## WHAT YOU SHOULD DO
Word for word, set down every line of the entries below from the line with "< Notranja oprema" to the line with "Stanovanja (292, 729)", including both, and no other line.

[Opening EXTRACTED ENTRIES section]

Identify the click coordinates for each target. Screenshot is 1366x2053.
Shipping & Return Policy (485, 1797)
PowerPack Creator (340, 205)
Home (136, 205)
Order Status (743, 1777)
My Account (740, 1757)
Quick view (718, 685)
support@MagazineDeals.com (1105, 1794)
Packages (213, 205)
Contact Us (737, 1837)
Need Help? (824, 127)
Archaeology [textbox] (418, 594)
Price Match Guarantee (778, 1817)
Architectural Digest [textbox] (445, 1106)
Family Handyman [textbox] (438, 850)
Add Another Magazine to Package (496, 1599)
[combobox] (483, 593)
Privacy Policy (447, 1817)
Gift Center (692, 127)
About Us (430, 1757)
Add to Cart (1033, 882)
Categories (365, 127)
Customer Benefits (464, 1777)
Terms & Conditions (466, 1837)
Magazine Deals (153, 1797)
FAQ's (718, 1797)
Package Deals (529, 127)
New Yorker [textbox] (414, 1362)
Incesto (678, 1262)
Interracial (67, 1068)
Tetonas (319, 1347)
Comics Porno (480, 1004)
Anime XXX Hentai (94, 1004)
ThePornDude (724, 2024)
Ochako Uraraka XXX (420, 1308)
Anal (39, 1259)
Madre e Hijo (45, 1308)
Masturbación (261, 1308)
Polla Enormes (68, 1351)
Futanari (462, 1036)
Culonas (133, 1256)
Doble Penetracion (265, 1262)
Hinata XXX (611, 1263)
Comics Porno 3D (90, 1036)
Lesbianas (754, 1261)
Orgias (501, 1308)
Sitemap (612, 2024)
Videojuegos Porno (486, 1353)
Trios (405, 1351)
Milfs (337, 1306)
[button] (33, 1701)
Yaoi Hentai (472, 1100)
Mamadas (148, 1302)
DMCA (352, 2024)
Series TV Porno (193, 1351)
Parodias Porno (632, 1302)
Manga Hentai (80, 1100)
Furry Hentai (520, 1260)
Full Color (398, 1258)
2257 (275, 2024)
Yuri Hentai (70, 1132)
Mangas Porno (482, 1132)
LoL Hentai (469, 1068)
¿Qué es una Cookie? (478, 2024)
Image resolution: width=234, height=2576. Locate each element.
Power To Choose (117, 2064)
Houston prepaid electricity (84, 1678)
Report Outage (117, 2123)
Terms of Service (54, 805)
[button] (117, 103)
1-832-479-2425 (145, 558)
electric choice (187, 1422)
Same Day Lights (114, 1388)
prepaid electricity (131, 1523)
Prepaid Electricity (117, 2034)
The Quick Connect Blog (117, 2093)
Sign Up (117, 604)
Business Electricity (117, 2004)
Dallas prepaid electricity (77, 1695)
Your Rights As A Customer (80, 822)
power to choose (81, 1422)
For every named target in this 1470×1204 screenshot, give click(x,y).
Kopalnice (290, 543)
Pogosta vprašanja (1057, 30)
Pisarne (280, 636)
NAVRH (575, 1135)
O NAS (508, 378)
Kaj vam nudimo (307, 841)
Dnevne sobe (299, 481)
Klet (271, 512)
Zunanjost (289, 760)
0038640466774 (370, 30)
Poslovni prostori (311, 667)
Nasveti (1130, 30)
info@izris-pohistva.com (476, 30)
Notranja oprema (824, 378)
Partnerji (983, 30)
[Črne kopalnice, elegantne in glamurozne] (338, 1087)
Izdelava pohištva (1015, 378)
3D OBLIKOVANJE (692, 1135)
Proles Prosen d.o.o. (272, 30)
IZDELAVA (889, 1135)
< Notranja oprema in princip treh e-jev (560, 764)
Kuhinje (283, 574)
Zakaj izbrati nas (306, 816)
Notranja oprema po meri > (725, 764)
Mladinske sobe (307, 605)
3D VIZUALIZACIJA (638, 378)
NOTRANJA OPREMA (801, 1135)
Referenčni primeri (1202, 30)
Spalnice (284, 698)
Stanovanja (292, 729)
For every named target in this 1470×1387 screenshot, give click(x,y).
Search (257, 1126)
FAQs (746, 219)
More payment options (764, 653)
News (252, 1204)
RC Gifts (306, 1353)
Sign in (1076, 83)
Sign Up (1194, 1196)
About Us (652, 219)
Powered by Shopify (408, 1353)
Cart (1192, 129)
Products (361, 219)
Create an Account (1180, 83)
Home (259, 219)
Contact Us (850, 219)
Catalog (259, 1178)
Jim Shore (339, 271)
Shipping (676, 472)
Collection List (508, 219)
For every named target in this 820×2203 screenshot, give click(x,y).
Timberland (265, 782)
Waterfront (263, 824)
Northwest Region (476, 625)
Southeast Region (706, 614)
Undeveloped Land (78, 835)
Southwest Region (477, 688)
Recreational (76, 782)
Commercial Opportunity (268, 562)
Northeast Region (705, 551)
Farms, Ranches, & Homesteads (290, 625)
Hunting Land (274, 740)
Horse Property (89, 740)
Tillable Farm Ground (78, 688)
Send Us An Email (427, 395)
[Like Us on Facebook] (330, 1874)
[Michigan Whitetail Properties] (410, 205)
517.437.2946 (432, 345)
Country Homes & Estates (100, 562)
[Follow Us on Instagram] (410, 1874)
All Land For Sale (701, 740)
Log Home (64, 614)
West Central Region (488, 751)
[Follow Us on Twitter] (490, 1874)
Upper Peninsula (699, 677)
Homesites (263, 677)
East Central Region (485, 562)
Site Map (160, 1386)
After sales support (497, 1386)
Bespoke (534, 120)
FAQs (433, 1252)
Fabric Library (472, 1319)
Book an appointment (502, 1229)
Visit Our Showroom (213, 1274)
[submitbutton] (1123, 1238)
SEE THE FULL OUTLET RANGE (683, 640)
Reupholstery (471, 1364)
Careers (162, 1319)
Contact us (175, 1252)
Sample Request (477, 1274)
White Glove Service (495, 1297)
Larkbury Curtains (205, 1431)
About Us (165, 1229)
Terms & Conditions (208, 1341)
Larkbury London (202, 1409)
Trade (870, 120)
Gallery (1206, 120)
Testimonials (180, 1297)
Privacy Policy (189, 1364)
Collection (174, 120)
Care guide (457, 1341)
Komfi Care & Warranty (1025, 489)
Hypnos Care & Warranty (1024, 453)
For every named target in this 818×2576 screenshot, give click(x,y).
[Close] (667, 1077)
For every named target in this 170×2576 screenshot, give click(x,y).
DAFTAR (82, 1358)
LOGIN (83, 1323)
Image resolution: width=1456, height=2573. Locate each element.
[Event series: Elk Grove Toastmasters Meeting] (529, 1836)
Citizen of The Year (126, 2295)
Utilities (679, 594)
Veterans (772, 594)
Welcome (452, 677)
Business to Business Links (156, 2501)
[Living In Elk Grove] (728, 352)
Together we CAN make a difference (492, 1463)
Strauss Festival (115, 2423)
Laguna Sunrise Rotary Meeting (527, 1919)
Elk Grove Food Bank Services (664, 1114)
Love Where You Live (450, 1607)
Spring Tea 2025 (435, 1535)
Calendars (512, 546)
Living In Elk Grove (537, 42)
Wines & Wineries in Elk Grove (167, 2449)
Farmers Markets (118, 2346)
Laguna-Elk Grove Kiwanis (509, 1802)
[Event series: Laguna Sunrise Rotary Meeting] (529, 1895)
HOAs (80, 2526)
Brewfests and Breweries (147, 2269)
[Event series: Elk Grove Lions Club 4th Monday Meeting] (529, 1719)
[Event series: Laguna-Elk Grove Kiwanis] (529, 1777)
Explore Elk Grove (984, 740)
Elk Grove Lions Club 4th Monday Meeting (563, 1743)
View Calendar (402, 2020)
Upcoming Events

[Closing EXTRACTED ENTRIES section]

## REPLY
< Notranja oprema in princip treh e-jev (560, 764)
Kuhinje (283, 574)
Zakaj izbrati nas (306, 816)
Notranja oprema po meri > (725, 764)
Mladinske sobe (307, 605)
3D VIZUALIZACIJA (638, 378)
NOTRANJA OPREMA (801, 1135)
Referenčni primeri (1202, 30)
Spalnice (284, 698)
Stanovanja (292, 729)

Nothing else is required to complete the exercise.